> How to complete this task
Word for word, transcribe all of the records.

> Stored items from a collection
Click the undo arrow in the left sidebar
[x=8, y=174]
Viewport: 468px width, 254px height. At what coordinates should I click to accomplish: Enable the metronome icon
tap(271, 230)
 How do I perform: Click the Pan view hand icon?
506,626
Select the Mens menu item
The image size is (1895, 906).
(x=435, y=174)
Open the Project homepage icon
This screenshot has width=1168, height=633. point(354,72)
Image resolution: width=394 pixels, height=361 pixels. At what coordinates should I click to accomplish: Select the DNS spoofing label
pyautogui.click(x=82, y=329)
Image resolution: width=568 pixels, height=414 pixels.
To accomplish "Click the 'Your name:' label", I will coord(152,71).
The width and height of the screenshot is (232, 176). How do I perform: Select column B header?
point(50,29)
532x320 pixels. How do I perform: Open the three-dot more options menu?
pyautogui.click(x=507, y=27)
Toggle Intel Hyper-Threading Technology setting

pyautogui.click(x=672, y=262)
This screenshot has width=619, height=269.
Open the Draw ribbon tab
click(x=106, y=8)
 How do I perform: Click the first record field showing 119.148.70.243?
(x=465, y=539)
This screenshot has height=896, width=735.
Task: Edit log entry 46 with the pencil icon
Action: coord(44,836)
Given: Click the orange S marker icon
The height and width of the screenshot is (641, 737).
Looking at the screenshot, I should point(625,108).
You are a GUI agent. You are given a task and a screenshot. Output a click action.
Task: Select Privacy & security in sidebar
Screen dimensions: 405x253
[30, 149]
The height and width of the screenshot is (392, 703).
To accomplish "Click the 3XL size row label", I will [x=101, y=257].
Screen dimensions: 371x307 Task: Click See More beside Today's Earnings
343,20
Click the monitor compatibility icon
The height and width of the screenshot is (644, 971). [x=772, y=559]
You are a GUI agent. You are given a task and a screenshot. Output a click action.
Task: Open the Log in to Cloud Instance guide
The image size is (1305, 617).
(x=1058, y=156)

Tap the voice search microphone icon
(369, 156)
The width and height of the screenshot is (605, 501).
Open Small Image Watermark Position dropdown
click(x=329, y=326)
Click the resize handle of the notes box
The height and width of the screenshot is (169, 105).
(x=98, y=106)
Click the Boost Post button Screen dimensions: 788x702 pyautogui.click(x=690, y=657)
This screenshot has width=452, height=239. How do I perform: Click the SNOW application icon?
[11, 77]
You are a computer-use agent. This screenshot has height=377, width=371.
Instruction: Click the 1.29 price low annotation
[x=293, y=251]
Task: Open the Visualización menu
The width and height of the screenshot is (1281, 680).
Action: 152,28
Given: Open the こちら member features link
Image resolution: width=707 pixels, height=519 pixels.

> Answer to the problem
Click the undo arrow in the left sidebar
[x=8, y=174]
Viewport: 468px width, 254px height. At what coordinates should I click to accomplish: Enable the metronome icon
tap(271, 230)
 How do I perform: Click the Pan view hand icon?
506,626
Select the Mens menu item
The image size is (1895, 906).
(x=435, y=174)
Open the Project homepage icon
This screenshot has width=1168, height=633. point(354,72)
Image resolution: width=394 pixels, height=361 pixels. At what coordinates should I click to accomplish: Select the DNS spoofing label
pyautogui.click(x=82, y=329)
Image resolution: width=568 pixels, height=414 pixels.
To accomplish "Click the 'Your name:' label", I will coord(152,71).
The width and height of the screenshot is (232, 176). How do I perform: Select column B header?
point(50,29)
532x320 pixels. How do I perform: Open the three-dot more options menu?
pyautogui.click(x=507, y=27)
Toggle Intel Hyper-Threading Technology setting

pyautogui.click(x=672, y=262)
This screenshot has width=619, height=269.
Open the Draw ribbon tab
click(x=106, y=8)
 How do I perform: Click the first record field showing 119.148.70.243?
(x=465, y=539)
This screenshot has height=896, width=735.
Task: Edit log entry 46 with the pencil icon
Action: coord(44,836)
Given: Click the orange S marker icon
The height and width of the screenshot is (641, 737).
Looking at the screenshot, I should point(625,108).
You are a GUI agent. You are given a task and a screenshot. Output a click action.
Task: Select Privacy & security in sidebar
Screen dimensions: 405x253
[30, 149]
The height and width of the screenshot is (392, 703).
To accomplish "Click the 3XL size row label", I will [x=101, y=257].
Screen dimensions: 371x307 Task: Click See More beside Today's Earnings
343,20
Click the monitor compatibility icon
The height and width of the screenshot is (644, 971). [x=772, y=559]
You are a GUI agent. You are given a task and a screenshot. Output a click action.
Task: Open the Log in to Cloud Instance guide
The image size is (1305, 617).
(x=1058, y=156)

Tap the voice search microphone icon
(369, 156)
The width and height of the screenshot is (605, 501).
Open Small Image Watermark Position dropdown
click(x=329, y=326)
Click the resize handle of the notes box
The height and width of the screenshot is (169, 105).
(x=98, y=106)
Click the Boost Post button Screen dimensions: 788x702 pyautogui.click(x=690, y=657)
This screenshot has width=452, height=239. How do I perform: Click the SNOW application icon?
[11, 77]
You are a computer-use agent. This screenshot has height=377, width=371.
Instruction: Click the 1.29 price low annotation
[x=293, y=251]
Task: Open the Visualización menu
The width and height of the screenshot is (1281, 680).
Action: 152,28
Given: Open the こちら member features link
Image resolution: width=707 pixels, height=519 pixels.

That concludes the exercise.